▸ **REQUIRED ACTION**: Begin at the line containing "Given: Click the Refresher" and copy each line exactly through the end of the records, leaving out what comes before.

▸ **DATA EXTRACT**:
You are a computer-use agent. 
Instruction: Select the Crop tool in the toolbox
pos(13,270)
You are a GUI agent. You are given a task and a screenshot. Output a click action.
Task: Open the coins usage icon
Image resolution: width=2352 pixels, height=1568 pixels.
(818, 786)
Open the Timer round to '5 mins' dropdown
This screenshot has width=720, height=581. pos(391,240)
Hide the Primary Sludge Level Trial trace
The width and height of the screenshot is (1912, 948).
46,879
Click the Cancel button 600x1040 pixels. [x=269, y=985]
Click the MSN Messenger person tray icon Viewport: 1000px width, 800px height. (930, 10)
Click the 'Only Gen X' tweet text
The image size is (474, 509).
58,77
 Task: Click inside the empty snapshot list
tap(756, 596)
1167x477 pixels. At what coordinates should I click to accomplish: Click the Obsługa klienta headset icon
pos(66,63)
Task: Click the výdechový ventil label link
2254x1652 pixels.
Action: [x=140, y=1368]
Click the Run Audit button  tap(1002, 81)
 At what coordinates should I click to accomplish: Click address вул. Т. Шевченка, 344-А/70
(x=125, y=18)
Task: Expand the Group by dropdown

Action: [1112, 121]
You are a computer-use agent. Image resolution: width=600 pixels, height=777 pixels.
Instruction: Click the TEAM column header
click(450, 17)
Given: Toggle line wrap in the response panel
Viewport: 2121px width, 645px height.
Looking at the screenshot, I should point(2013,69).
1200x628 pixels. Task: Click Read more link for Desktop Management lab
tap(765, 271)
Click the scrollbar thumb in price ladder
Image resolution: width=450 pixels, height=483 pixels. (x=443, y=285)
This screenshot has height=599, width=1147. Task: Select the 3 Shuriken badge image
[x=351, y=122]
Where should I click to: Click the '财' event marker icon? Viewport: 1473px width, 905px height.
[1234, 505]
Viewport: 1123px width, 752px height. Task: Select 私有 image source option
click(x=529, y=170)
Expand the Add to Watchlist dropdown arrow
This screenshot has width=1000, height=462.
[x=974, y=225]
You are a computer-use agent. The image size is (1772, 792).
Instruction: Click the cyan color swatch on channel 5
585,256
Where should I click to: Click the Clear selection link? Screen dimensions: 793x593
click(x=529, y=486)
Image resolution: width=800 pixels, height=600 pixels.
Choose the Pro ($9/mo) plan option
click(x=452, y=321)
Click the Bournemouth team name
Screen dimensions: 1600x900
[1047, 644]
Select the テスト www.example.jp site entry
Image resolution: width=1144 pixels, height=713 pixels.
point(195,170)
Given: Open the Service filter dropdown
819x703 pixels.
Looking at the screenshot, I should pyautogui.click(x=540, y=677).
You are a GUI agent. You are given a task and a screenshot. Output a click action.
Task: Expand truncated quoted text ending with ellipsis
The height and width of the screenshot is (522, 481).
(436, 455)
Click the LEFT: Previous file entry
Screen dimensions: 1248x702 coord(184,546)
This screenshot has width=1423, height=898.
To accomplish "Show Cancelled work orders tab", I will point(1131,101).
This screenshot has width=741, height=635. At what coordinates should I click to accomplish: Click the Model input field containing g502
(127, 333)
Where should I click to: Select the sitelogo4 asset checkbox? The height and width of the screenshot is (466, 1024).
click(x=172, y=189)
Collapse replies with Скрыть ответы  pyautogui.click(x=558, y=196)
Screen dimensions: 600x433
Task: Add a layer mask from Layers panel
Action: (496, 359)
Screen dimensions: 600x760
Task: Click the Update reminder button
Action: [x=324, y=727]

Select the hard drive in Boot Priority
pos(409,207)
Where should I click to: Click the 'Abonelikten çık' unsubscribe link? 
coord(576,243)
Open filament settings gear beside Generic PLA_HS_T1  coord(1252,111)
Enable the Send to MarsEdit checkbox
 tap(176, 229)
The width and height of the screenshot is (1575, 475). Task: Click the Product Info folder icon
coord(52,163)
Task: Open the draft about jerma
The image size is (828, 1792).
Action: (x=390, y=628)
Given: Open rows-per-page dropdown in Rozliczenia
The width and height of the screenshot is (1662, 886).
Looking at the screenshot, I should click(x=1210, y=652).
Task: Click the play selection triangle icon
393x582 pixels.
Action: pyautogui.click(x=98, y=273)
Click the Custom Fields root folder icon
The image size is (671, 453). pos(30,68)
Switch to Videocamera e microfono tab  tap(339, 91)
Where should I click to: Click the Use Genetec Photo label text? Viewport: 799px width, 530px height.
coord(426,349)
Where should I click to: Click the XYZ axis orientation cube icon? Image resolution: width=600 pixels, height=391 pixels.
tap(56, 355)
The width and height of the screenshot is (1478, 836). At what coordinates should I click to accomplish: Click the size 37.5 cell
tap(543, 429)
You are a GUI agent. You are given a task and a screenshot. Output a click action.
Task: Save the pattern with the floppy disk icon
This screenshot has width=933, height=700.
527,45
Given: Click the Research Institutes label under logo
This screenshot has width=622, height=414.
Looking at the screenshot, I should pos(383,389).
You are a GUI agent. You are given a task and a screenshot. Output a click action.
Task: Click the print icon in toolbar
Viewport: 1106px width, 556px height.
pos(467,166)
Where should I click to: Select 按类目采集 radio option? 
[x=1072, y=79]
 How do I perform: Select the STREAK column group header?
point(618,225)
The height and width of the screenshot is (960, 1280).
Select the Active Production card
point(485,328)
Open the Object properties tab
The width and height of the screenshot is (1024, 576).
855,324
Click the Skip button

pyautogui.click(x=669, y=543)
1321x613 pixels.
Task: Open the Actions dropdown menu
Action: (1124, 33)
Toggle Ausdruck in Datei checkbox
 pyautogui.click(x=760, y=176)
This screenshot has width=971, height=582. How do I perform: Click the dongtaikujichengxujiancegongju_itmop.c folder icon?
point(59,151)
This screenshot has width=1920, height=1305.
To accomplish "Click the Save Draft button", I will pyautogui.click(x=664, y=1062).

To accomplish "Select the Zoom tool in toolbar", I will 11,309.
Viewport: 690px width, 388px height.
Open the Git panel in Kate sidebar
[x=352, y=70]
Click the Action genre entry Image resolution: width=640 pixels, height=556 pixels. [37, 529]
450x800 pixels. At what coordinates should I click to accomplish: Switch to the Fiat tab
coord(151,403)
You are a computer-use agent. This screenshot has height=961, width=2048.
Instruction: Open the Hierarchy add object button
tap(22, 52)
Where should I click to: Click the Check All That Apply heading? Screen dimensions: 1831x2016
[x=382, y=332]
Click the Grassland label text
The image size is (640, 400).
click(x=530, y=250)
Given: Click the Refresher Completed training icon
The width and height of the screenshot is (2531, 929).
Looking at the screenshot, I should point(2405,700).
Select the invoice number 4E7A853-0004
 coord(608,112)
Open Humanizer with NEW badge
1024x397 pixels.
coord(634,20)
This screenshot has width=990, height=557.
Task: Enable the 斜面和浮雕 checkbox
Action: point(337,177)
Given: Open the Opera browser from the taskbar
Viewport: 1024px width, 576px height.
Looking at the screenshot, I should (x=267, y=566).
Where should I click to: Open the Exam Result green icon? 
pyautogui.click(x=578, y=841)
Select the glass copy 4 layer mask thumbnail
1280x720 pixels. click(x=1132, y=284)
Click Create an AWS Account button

▸ **WRITTEN REPLY**:
Given: Click the Refresher Completed training icon
The width and height of the screenshot is (2531, 929).
Looking at the screenshot, I should point(2405,700).
Select the invoice number 4E7A853-0004
 coord(608,112)
Open Humanizer with NEW badge
1024x397 pixels.
coord(634,20)
This screenshot has width=990, height=557.
Task: Enable the 斜面和浮雕 checkbox
Action: point(337,177)
Given: Open the Opera browser from the taskbar
Viewport: 1024px width, 576px height.
Looking at the screenshot, I should (x=267, y=566).
Where should I click to: Open the Exam Result green icon? 
pyautogui.click(x=578, y=841)
Select the glass copy 4 layer mask thumbnail
1280x720 pixels. click(x=1132, y=284)
Click Create an AWS Account button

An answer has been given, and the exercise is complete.